## Work to be completed
Starting at the top of the data and ending with the line that holds "Given: Click the magenta candle at 29 Jul", transcribe each line exactly; include both ends.

(Exercise data Opens)

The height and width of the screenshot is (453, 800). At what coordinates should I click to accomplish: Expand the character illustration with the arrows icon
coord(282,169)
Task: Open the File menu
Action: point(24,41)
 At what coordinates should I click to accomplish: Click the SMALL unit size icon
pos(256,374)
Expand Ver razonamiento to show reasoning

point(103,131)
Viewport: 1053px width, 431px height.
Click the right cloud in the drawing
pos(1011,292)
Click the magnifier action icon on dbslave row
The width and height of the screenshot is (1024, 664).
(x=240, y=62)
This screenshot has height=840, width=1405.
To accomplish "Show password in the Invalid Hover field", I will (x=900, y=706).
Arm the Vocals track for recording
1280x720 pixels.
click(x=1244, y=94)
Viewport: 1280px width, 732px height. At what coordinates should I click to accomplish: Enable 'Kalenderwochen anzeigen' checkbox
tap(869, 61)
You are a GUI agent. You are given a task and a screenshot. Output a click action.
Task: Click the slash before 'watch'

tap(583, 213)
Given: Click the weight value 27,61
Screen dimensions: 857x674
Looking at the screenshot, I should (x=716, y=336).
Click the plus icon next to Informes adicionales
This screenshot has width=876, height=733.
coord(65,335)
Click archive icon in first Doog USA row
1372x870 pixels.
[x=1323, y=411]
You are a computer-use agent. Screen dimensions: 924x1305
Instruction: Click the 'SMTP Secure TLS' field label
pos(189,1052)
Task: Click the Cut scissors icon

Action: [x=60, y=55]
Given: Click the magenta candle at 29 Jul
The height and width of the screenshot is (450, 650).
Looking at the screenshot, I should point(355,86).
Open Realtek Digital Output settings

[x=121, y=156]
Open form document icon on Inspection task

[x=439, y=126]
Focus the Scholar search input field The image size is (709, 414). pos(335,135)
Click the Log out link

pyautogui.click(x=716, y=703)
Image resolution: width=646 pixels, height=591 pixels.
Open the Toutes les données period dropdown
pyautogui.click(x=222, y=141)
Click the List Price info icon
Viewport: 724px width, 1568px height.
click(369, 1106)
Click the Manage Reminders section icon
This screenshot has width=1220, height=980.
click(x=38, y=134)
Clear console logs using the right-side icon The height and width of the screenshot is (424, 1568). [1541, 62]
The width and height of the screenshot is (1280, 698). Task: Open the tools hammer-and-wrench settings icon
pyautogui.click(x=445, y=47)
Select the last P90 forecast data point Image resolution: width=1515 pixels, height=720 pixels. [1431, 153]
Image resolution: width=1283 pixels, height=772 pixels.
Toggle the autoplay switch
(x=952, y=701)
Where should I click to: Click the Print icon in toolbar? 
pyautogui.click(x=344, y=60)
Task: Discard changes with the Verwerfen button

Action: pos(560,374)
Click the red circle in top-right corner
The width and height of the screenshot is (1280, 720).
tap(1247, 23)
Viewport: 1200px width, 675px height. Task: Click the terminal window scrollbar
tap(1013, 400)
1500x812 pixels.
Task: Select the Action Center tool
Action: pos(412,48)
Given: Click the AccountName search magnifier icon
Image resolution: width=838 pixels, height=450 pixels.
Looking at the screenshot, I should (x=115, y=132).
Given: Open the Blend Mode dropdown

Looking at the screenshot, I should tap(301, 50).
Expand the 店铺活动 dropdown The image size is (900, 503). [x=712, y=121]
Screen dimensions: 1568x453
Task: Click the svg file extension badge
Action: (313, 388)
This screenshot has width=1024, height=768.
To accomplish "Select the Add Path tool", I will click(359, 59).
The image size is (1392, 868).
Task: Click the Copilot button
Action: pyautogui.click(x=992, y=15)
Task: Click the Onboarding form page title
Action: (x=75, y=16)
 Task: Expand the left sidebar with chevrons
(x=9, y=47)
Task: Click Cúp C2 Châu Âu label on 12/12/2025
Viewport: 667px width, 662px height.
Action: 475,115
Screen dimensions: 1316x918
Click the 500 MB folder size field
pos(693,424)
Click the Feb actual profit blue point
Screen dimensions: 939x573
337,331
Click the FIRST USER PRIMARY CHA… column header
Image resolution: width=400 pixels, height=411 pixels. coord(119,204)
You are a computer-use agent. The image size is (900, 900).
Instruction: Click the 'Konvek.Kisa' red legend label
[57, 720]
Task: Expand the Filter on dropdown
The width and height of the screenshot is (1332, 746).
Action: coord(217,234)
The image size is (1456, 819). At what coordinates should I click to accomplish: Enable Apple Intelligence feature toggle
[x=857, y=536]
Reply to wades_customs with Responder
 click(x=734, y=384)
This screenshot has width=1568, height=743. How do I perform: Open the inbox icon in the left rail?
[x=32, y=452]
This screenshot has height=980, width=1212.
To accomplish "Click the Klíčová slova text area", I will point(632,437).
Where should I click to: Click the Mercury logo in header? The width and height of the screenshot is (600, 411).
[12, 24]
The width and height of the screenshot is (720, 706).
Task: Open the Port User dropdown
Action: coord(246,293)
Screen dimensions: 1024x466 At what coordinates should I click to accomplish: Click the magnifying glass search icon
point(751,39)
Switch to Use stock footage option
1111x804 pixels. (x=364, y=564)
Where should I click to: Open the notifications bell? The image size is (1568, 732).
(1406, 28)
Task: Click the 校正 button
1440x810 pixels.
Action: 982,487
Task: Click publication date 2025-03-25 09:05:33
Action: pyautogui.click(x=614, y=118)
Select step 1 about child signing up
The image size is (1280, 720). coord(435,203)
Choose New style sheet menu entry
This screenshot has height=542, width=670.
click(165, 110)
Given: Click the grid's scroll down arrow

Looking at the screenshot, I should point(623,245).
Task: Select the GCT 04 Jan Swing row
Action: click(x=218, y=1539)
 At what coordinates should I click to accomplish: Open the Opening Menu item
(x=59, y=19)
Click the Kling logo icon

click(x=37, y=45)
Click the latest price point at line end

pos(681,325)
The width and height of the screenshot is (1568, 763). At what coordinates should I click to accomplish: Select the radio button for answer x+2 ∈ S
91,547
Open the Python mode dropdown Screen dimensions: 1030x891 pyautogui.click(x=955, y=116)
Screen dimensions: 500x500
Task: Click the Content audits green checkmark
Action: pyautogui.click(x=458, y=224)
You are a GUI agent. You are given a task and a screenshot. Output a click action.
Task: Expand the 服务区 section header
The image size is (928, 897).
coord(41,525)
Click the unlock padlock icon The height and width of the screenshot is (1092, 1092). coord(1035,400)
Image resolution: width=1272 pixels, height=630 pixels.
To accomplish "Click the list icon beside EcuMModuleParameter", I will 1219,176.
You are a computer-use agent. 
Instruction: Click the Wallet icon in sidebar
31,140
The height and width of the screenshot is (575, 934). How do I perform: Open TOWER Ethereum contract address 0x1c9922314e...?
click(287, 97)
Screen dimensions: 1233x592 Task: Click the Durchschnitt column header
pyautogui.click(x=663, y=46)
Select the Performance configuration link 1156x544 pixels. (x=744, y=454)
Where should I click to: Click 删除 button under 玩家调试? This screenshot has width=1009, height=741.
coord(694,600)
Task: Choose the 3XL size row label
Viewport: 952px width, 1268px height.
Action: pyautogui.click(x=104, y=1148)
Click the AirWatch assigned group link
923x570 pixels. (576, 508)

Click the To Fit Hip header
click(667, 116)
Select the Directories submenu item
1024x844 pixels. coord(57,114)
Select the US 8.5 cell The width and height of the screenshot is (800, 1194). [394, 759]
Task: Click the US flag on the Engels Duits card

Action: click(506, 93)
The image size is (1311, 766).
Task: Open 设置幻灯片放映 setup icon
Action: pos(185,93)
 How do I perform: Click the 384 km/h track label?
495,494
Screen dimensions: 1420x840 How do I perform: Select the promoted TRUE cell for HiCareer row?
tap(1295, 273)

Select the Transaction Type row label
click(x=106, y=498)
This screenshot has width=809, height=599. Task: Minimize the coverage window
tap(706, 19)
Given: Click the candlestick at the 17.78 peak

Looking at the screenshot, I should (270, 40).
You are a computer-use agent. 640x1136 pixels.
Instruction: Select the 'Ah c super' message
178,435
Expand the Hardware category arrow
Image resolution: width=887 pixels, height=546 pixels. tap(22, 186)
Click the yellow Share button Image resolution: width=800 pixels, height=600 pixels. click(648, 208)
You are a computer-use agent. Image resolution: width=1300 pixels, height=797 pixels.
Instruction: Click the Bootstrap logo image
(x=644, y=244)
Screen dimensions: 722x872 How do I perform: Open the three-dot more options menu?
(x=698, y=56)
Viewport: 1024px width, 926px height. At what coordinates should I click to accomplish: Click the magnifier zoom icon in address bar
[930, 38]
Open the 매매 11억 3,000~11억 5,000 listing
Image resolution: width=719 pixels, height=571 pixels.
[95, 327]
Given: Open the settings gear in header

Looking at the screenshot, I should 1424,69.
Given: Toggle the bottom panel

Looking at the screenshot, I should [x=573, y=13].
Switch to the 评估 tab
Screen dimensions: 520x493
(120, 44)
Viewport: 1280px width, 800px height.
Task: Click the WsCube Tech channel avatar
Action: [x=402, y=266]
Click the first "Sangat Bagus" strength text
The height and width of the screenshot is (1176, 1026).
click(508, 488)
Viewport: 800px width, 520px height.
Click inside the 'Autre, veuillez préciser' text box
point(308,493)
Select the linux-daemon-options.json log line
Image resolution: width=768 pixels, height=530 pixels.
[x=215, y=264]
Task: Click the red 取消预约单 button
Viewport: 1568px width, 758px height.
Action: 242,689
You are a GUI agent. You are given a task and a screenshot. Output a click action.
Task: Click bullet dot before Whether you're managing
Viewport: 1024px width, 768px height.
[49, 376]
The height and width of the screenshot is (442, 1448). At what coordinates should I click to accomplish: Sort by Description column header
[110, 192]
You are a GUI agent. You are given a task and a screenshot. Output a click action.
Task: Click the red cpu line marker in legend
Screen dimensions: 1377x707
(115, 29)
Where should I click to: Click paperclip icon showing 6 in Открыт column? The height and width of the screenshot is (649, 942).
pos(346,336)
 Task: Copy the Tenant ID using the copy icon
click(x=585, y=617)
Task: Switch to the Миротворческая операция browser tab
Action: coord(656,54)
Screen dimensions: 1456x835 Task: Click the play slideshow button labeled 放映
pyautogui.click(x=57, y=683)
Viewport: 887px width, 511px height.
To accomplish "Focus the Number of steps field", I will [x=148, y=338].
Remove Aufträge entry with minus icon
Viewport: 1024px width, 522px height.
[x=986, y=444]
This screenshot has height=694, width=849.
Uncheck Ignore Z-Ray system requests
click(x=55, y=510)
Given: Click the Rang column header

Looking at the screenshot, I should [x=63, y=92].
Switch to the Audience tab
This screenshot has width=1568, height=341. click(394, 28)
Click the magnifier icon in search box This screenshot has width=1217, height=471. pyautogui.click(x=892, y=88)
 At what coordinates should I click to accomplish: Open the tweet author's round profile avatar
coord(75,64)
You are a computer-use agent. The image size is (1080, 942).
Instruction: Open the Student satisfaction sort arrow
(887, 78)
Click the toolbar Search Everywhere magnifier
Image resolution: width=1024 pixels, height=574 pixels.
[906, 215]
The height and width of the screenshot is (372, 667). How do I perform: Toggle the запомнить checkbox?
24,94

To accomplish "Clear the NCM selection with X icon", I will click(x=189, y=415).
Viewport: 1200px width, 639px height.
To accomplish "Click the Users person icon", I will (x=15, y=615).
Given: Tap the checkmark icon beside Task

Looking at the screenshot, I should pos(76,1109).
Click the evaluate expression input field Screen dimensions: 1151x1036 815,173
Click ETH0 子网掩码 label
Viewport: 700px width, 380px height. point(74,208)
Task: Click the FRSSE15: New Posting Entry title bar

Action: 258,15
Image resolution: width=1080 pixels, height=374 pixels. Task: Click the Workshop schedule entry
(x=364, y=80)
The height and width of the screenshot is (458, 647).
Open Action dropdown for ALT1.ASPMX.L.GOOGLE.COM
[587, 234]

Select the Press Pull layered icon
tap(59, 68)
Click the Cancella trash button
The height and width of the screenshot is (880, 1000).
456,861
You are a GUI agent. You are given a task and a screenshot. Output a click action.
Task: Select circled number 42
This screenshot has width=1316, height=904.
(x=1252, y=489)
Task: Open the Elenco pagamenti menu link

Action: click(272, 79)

(Exercise data Closes)

## Your solution
The height and width of the screenshot is (453, 800). At what coordinates should I click to accomplish: Expand the character illustration with the arrows icon
coord(282,169)
Task: Open the File menu
Action: point(24,41)
 At what coordinates should I click to accomplish: Click the SMALL unit size icon
pos(256,374)
Expand Ver razonamiento to show reasoning

point(103,131)
Viewport: 1053px width, 431px height.
Click the right cloud in the drawing
pos(1011,292)
Click the magnifier action icon on dbslave row
The width and height of the screenshot is (1024, 664).
(x=240, y=62)
This screenshot has height=840, width=1405.
To accomplish "Show password in the Invalid Hover field", I will (x=900, y=706).
Arm the Vocals track for recording
1280x720 pixels.
click(x=1244, y=94)
Viewport: 1280px width, 732px height. At what coordinates should I click to accomplish: Enable 'Kalenderwochen anzeigen' checkbox
tap(869, 61)
You are a GUI agent. You are given a task and a screenshot. Output a click action.
Task: Click the slash before 'watch'

tap(583, 213)
Given: Click the weight value 27,61
Screen dimensions: 857x674
Looking at the screenshot, I should (x=716, y=336).
Click the plus icon next to Informes adicionales
This screenshot has width=876, height=733.
coord(65,335)
Click archive icon in first Doog USA row
1372x870 pixels.
[x=1323, y=411]
You are a computer-use agent. Screen dimensions: 924x1305
Instruction: Click the 'SMTP Secure TLS' field label
pos(189,1052)
Task: Click the Cut scissors icon

Action: [x=60, y=55]
Given: Click the magenta candle at 29 Jul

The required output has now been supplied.